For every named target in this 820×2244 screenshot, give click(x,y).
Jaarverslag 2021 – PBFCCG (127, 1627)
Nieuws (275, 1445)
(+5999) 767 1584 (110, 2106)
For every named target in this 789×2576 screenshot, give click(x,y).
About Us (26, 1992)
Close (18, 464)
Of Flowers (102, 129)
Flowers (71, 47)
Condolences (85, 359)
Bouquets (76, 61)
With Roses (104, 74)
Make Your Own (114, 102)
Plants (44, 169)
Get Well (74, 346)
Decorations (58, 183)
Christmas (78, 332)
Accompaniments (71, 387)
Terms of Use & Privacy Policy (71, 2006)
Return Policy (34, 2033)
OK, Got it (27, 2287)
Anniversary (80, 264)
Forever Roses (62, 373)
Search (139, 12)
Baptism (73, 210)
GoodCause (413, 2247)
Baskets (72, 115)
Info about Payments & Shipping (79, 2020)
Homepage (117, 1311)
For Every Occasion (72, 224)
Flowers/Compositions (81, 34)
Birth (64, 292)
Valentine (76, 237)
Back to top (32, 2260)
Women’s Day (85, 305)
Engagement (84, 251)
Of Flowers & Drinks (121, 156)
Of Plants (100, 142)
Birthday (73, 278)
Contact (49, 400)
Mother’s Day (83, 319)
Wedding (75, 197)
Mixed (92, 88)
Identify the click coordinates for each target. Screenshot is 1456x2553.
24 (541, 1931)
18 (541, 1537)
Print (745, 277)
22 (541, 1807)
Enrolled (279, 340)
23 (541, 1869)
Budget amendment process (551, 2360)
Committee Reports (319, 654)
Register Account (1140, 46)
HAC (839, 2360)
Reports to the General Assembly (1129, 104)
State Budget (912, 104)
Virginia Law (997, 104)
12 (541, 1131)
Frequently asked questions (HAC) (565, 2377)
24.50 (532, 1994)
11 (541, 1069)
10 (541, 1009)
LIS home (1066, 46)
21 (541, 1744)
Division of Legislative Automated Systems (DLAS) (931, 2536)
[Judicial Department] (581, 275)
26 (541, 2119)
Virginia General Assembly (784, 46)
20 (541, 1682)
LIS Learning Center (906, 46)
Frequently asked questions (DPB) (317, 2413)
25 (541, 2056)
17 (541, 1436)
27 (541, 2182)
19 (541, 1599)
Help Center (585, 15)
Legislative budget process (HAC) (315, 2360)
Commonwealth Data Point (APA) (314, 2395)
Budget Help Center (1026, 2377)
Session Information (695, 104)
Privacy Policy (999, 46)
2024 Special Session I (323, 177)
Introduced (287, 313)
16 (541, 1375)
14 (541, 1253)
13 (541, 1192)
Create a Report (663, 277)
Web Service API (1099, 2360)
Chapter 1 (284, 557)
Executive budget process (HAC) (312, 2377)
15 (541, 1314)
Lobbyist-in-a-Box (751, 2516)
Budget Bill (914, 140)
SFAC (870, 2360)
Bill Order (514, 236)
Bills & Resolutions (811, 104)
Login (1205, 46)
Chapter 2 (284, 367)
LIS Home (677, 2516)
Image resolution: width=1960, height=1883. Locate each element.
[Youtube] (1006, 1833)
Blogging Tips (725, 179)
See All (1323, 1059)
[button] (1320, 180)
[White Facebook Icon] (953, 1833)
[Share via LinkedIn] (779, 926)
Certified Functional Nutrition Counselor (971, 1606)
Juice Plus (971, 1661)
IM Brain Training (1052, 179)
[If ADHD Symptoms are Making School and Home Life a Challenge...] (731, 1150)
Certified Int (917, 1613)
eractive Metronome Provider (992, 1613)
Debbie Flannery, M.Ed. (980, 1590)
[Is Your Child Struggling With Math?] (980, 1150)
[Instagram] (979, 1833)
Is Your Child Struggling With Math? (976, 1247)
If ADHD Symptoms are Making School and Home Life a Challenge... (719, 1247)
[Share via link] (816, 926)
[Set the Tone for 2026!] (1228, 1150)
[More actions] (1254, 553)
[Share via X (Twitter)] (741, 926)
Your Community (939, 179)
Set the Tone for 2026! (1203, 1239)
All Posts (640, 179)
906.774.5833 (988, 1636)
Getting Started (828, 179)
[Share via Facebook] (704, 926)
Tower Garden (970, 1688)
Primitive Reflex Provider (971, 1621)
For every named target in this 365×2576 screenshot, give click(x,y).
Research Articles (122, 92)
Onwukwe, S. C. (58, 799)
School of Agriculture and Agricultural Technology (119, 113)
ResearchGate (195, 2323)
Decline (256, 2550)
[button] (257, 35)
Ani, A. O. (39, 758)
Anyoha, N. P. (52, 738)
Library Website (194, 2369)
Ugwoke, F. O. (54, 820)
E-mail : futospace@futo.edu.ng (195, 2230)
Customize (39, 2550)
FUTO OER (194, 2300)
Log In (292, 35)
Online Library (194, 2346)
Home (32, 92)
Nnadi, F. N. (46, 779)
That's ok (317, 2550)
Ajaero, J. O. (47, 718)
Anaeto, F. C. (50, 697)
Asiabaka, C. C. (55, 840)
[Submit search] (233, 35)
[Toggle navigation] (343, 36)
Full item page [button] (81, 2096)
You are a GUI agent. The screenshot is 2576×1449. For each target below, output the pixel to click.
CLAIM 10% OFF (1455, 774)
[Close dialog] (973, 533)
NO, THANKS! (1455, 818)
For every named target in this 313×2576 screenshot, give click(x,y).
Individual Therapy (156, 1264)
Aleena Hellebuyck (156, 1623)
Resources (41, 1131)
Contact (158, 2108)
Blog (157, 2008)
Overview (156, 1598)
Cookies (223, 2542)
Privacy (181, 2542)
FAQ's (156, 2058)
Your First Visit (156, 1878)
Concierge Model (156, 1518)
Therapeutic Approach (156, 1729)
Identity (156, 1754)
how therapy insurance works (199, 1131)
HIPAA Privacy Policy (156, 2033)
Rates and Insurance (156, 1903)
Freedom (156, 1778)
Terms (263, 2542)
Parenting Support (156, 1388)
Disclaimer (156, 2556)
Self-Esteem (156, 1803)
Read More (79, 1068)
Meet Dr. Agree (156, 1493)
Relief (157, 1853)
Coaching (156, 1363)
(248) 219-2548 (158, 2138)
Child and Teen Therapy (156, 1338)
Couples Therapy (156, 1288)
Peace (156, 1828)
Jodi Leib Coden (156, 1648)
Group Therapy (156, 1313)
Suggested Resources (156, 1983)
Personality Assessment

■ ■ ■ ■ ■

Copy all lines from the material above that hold the word "Reports".

▸ **Exercise output**
Committee Reports (319, 654)
Reports to the General Assembly (1129, 104)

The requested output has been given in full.